Niemal do północy przejęta niezmiernie Elunia usiłowała prowadzić swoje osobiste śledztwo, podsuwając Bieżanowi najprzedziwniejsze pomysły. Niektóre z nich rozweseliły go zgoła do wypęku i odjechał wreszcie do domu, podniesiony na duchu chwilą pożytecznego relaksu. I odprężył się, i wiedzę uzyskał, i nawet przyszło mu coś nowego do głowy…

Kiedy nazajutrz przed południem zadzwonił Kazio, Elunia była akurat w doskonałym nastroju.
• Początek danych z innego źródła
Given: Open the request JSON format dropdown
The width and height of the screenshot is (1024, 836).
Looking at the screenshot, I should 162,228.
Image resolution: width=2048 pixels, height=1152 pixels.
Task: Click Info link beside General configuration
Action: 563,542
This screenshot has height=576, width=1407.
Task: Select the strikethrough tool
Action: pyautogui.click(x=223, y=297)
Kolejny projekt jej wyszedł, opakowanie rodzimych czekoladek, tak smakowite, że sama nabrała chęci, żeby lecieć je kupować. Równocześnie obmyśliła do końca strój na wesele Andrzejka i wyrobiła sobie czas na wizytę w kasynie. Razem wziąwszy, poczuła się zadowolona z życia.

– W Kopenhadze jestem – oznajmił Kazio – ale jeszcze będę musiał podskoczyć do Szwecji. Co u ciebie?

– Mnóstwo – odparła Elunia radośnie. – Nie mam chwili czasu, a w kasynie, zapomniałam ci przedtem powiedzieć, wygrałam. I nadal wygrywam, tyle że trochę mniej. To piękne miejsce!

– O rany boskie, nie rozpędzaj się. Kłopotów nie masz?

– Jakich kłopotów?

– Głupawych. Tych, wiesz, telefonicznych…

W tym momencie Elunia przypomniała sobie, że Kazio jest jedynym człowiekiem, mającym jakieś pojęcie o wplątaniu jej w tajemniczą aferę. Wyjeżdżając, obawiał się o nią, a sedno rzeczy odgadł doskonale.

– Nie – odparła uspokajająco. – Nikt się mnie nie czepia, zostało wyjaśnione. I ty już nic nie musisz, żadni świadkowie niepotrzebni, to znaczy owszem, bardzo potrzebni, ale inaczej.

– Żebym ja rozumiał, co ty mówisz, byłoby pierwszorzędnie. No nic, wrócę, to się dowiem. Co w ogóle robisz?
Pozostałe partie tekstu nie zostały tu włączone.